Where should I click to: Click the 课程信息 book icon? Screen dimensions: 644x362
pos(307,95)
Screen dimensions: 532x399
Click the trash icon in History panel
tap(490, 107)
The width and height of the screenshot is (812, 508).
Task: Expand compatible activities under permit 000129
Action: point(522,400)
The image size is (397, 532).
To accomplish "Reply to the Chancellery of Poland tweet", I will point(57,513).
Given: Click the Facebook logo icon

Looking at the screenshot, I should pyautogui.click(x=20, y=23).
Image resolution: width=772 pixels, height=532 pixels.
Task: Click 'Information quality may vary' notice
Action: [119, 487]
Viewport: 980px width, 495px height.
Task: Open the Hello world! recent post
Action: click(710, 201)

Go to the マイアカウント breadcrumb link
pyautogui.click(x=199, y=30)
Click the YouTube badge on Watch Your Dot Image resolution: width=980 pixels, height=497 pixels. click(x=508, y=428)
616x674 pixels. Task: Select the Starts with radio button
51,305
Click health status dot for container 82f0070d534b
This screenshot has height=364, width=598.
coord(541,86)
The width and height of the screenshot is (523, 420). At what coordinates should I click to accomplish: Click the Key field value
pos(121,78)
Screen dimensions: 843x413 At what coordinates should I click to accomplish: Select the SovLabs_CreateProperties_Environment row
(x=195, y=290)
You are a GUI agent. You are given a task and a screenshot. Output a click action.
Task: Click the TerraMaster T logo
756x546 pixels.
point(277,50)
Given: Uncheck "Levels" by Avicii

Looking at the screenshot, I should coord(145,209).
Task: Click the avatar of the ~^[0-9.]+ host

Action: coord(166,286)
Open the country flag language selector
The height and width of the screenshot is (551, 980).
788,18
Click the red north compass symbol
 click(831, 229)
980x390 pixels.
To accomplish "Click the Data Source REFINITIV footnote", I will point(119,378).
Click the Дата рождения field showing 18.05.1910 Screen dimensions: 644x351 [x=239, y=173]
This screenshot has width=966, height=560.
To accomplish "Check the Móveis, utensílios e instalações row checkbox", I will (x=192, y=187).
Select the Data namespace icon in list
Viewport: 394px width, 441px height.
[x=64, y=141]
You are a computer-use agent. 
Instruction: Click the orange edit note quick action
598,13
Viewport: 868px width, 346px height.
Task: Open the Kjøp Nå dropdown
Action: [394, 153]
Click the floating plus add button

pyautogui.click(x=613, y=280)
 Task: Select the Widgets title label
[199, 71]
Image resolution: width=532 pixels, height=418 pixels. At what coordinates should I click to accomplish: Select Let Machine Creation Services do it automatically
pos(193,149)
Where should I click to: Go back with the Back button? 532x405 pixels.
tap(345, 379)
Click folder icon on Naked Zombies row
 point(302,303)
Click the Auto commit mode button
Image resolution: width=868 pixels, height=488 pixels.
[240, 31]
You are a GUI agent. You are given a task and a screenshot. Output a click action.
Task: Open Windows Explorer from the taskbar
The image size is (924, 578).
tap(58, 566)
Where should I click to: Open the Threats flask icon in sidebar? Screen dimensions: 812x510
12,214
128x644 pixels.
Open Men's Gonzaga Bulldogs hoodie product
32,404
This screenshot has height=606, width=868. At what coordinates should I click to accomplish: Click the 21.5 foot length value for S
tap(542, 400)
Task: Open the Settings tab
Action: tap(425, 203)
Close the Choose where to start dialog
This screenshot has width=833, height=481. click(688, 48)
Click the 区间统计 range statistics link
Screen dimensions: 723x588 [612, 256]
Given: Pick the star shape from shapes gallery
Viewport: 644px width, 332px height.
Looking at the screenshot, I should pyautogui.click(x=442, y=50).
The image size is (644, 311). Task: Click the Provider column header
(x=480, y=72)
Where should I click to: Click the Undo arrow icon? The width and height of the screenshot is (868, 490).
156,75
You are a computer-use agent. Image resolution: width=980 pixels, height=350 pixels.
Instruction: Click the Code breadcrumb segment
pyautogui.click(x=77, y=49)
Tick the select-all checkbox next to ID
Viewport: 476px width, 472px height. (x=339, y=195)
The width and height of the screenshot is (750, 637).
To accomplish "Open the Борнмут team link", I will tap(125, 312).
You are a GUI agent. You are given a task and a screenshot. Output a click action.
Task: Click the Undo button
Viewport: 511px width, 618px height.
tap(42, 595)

==========

§ **Your objective**:
Using the listing above, retype each line exactly.

§ **Answer space**:
Where should I click to: Click the 课程信息 book icon? Screen dimensions: 644x362
pos(307,95)
Screen dimensions: 532x399
Click the trash icon in History panel
tap(490, 107)
The width and height of the screenshot is (812, 508).
Task: Expand compatible activities under permit 000129
Action: point(522,400)
The image size is (397, 532).
To accomplish "Reply to the Chancellery of Poland tweet", I will point(57,513).
Given: Click the Facebook logo icon

Looking at the screenshot, I should pyautogui.click(x=20, y=23).
Image resolution: width=772 pixels, height=532 pixels.
Task: Click 'Information quality may vary' notice
Action: [119, 487]
Viewport: 980px width, 495px height.
Task: Open the Hello world! recent post
Action: click(710, 201)

Go to the マイアカウント breadcrumb link
pyautogui.click(x=199, y=30)
Click the YouTube badge on Watch Your Dot Image resolution: width=980 pixels, height=497 pixels. click(x=508, y=428)
616x674 pixels. Task: Select the Starts with radio button
51,305
Click health status dot for container 82f0070d534b
This screenshot has height=364, width=598.
coord(541,86)
The width and height of the screenshot is (523, 420). At what coordinates should I click to accomplish: Click the Key field value
pos(121,78)
Screen dimensions: 843x413 At what coordinates should I click to accomplish: Select the SovLabs_CreateProperties_Environment row
(x=195, y=290)
You are a GUI agent. You are given a task and a screenshot. Output a click action.
Task: Click the TerraMaster T logo
756x546 pixels.
point(277,50)
Given: Uncheck "Levels" by Avicii

Looking at the screenshot, I should coord(145,209).
Task: Click the avatar of the ~^[0-9.]+ host

Action: coord(166,286)
Open the country flag language selector
The height and width of the screenshot is (551, 980).
788,18
Click the red north compass symbol
 click(831, 229)
980x390 pixels.
To accomplish "Click the Data Source REFINITIV footnote", I will point(119,378).
Click the Дата рождения field showing 18.05.1910 Screen dimensions: 644x351 [x=239, y=173]
This screenshot has width=966, height=560.
To accomplish "Check the Móveis, utensílios e instalações row checkbox", I will (x=192, y=187).
Select the Data namespace icon in list
Viewport: 394px width, 441px height.
[x=64, y=141]
You are a computer-use agent. 
Instruction: Click the orange edit note quick action
598,13
Viewport: 868px width, 346px height.
Task: Open the Kjøp Nå dropdown
Action: [394, 153]
Click the floating plus add button

pyautogui.click(x=613, y=280)
 Task: Select the Widgets title label
[199, 71]
Image resolution: width=532 pixels, height=418 pixels. At what coordinates should I click to accomplish: Select Let Machine Creation Services do it automatically
pos(193,149)
Where should I click to: Go back with the Back button? 532x405 pixels.
tap(345, 379)
Click folder icon on Naked Zombies row
 point(302,303)
Click the Auto commit mode button
Image resolution: width=868 pixels, height=488 pixels.
[240, 31]
You are a GUI agent. You are given a task and a screenshot. Output a click action.
Task: Open Windows Explorer from the taskbar
The image size is (924, 578).
tap(58, 566)
Where should I click to: Open the Threats flask icon in sidebar? Screen dimensions: 812x510
12,214
128x644 pixels.
Open Men's Gonzaga Bulldogs hoodie product
32,404
This screenshot has height=606, width=868. At what coordinates should I click to accomplish: Click the 21.5 foot length value for S
tap(542, 400)
Task: Open the Settings tab
Action: tap(425, 203)
Close the Choose where to start dialog
This screenshot has width=833, height=481. click(688, 48)
Click the 区间统计 range statistics link
Screen dimensions: 723x588 [612, 256]
Given: Pick the star shape from shapes gallery
Viewport: 644px width, 332px height.
Looking at the screenshot, I should pyautogui.click(x=442, y=50).
The image size is (644, 311). Task: Click the Provider column header
(x=480, y=72)
Where should I click to: Click the Undo arrow icon? The width and height of the screenshot is (868, 490).
156,75
You are a computer-use agent. Image resolution: width=980 pixels, height=350 pixels.
Instruction: Click the Code breadcrumb segment
pyautogui.click(x=77, y=49)
Tick the select-all checkbox next to ID
Viewport: 476px width, 472px height. (x=339, y=195)
The width and height of the screenshot is (750, 637).
To accomplish "Open the Борнмут team link", I will tap(125, 312).
You are a GUI agent. You are given a task and a screenshot. Output a click action.
Task: Click the Undo button
Viewport: 511px width, 618px height.
tap(42, 595)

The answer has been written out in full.